Calculate lists of dwelltimes for each state in a time-ordered statepath array.

Parameters
  • trace (lumicks.pylake.channel.Slice) – Channel data to be analyzed.

  • exclude_ambiguous_dwells (bool) – Determines whether to exclude dwelltimes which are not exactly determined. If True, the first and last dwells are not used in the analysis, since the exact start/stop times of these events are not definitively known.

Returns

  • dict – Dictionary of all dwell times (in seconds) for each state. Keys are state labels.

  • dict – Dictionary of slicing indices for all dwell ranges for each state. Keys are state labels.

classmethod from_channel(slc, n_states, init_method='kmeans', n_init=1, tol=0.001, max_iter=100)

Initialize a model from channel data.

Parameters
  • slc (Slice) – Channel data used for model training.

  • n_states (int) – The number of Gaussian components in the model.

  • init_method ('kmeans' or 'random') – The method used to initialize parameters.

  • n_init (int) – The number of initializations to perform.

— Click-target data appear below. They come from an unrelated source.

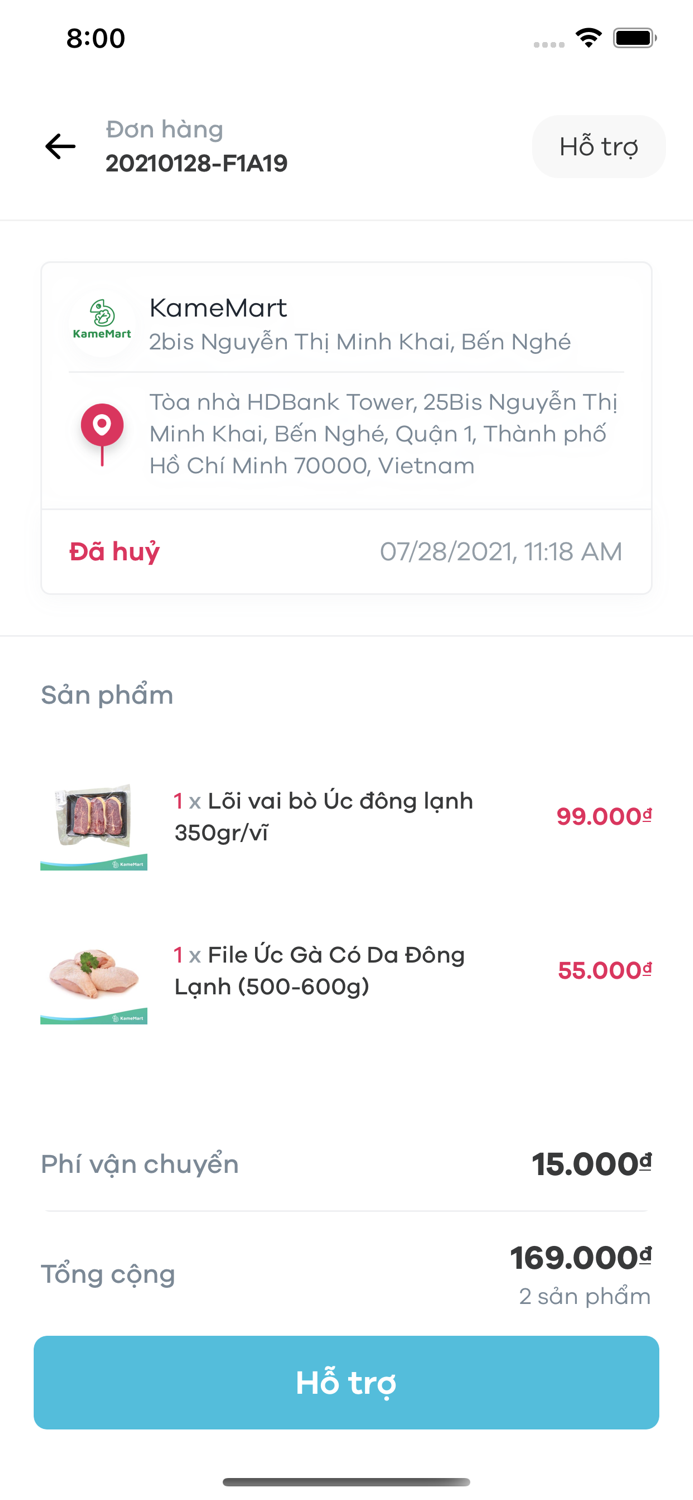This screenshot has height=1500, width=693.
Task: Select Lõi vai bò Úc đông lạnh item
Action: (x=323, y=816)
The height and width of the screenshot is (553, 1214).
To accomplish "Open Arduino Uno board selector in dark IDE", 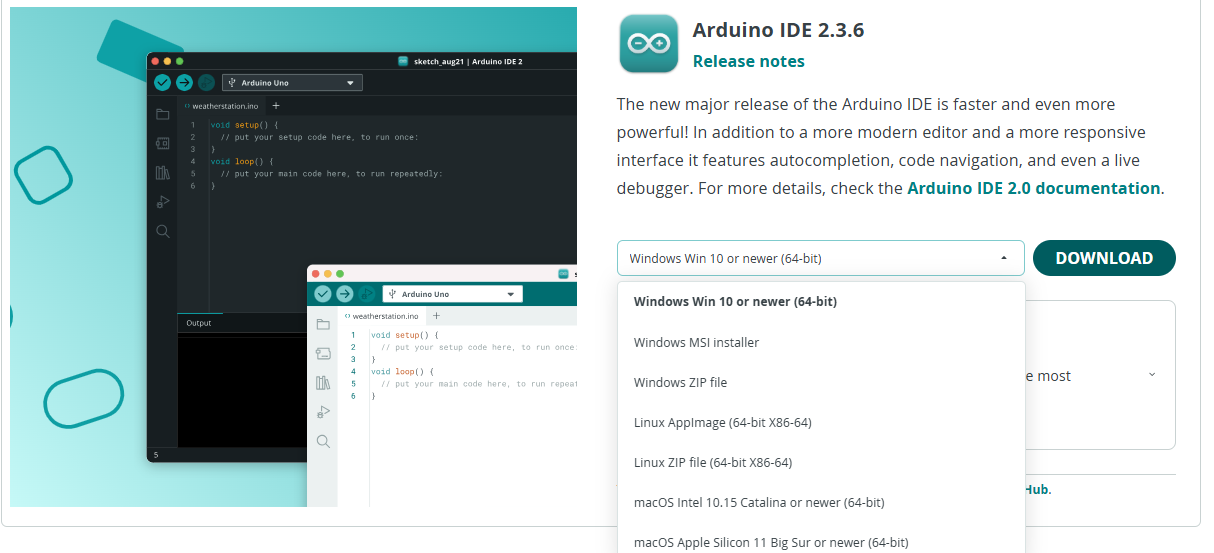I will click(292, 83).
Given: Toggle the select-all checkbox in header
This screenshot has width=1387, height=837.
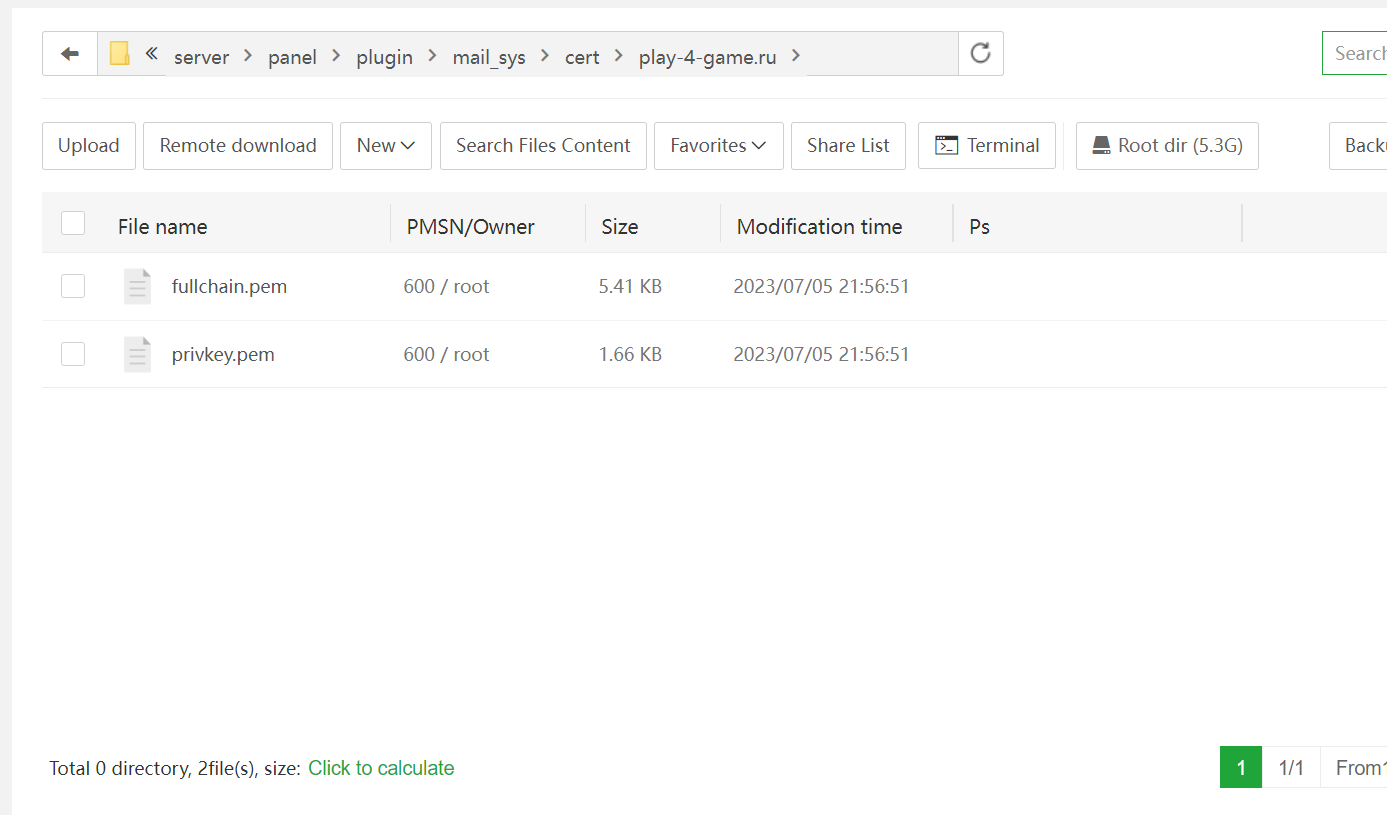Looking at the screenshot, I should click(73, 223).
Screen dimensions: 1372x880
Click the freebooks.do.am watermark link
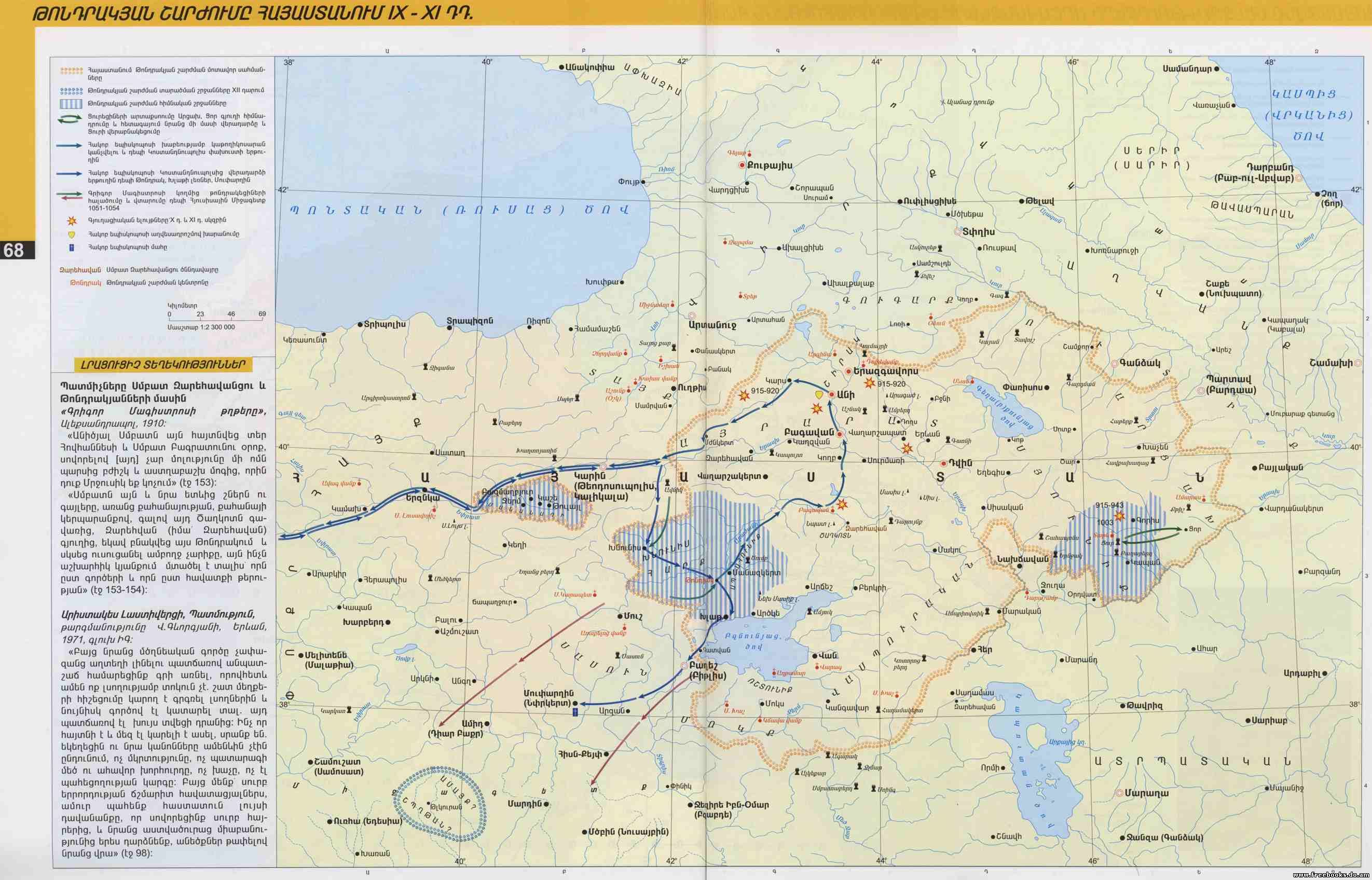[1330, 874]
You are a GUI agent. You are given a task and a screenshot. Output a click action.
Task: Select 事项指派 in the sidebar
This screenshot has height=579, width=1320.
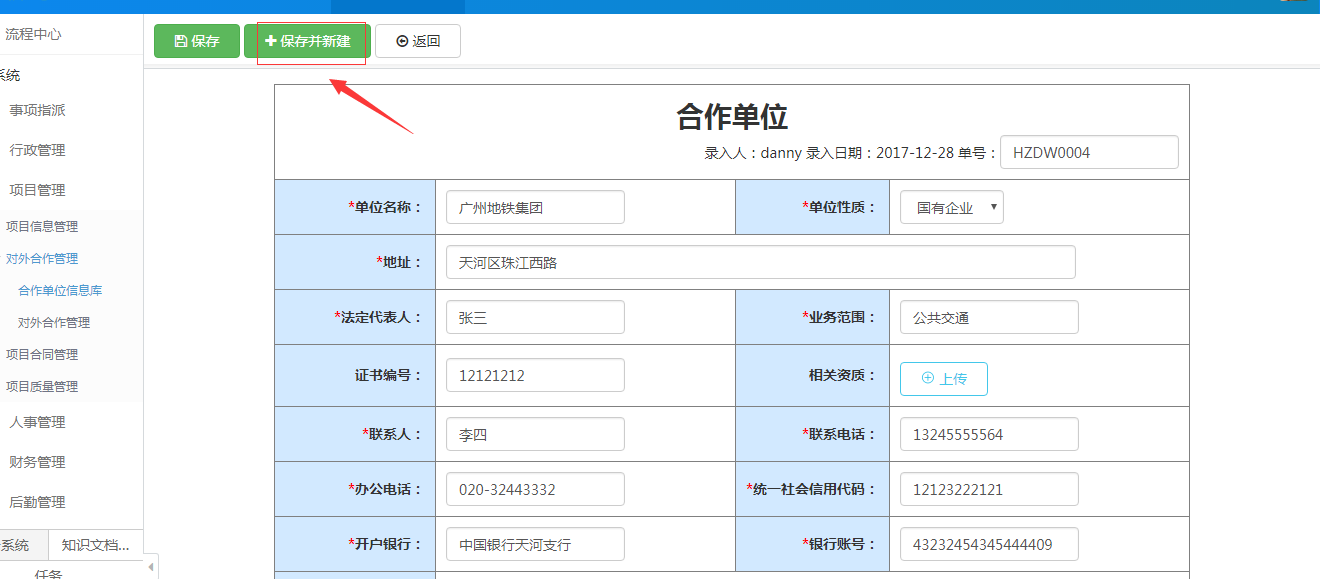click(37, 110)
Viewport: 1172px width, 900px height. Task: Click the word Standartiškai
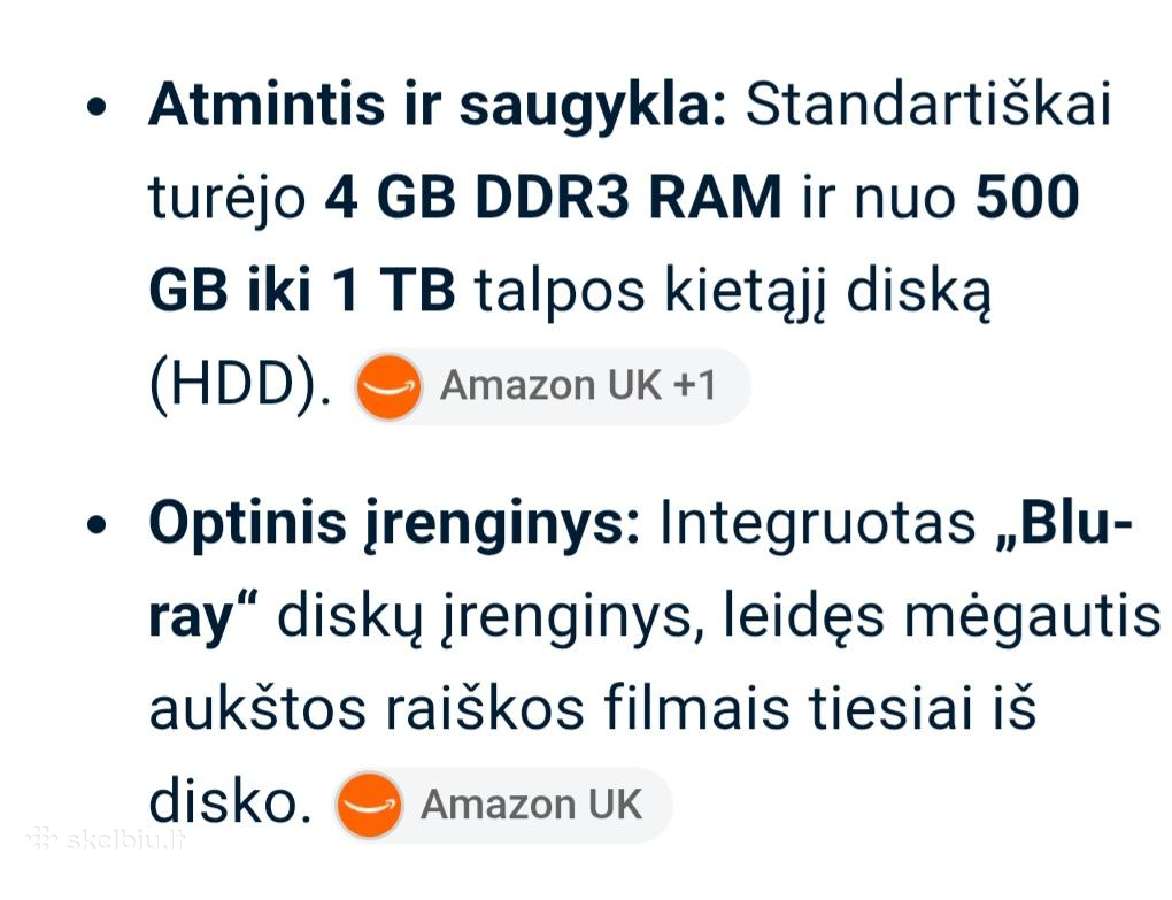click(x=929, y=104)
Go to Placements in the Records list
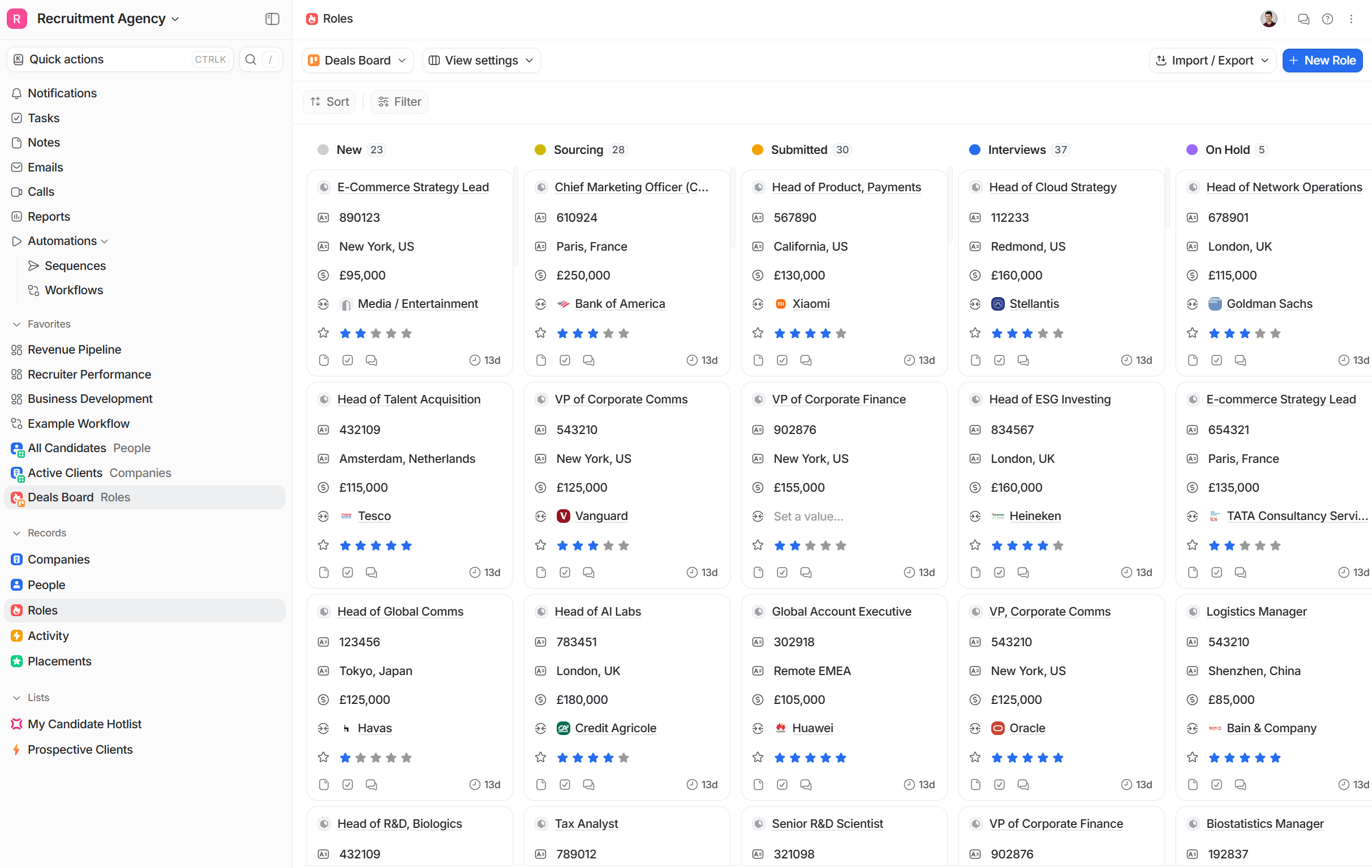The width and height of the screenshot is (1372, 868). 59,661
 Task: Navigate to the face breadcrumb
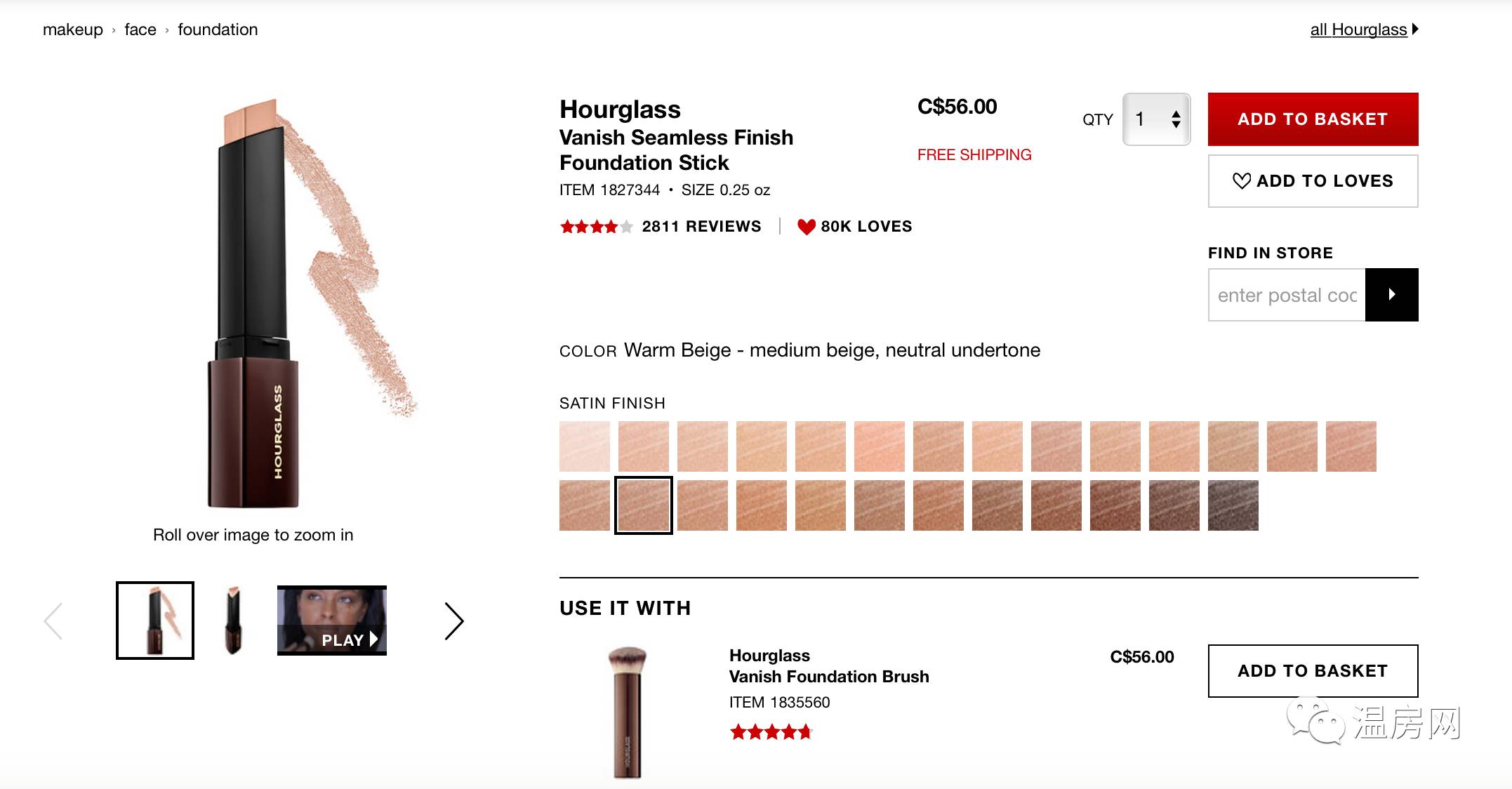click(x=140, y=29)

  • tol (float) – The tolerance for training convergence.

  • max_iter (int) – The maximum number of iterations to perform.

hist(trace, n_bins=100, plot_kwargs=None, hist_kwargs=None)

Plot a histogram of the data overlaid with the model PDF.

Parameters
  • trace (Slice-like) – Data object to histogram.

  • n_bins (int) – Number of histogram bins.

  • plot_kwargs (Optional[dict]) – Plotting keyword arguments passed to the PDF line plot.

  • hist_kwargs (Optional[dict]) – Plotting keyword arguments passed to the histogram plot.

label(trace)

Label channel trace data as states.

pdf(x)

Probability Distribution Function (states as rows).

Parameters

x (np.array) – array of independent variable values at which to calculate the PDF.

plot(trace, trace_kwargs=None, label_kwargs=None)

Plot a time trace with each data point labeled with the state assignment.

Parameters
  • trace (Slice-like) – Data object to histogram.

  • trace_kwargs (dict) – Plotting keyword arguments passed to the data line plot.

  • label_kwargs (dict) – Plotting keyword arguments passed to the state labels plot.

property aic

Akaike Information Criterion.

property bic

Bayesian Information Criterion.

property exit_flag

Model optimization information.

property means

Model state means.

property std

Model state standard deviations.

property variances

Model state variances.

property weights

Model state weights.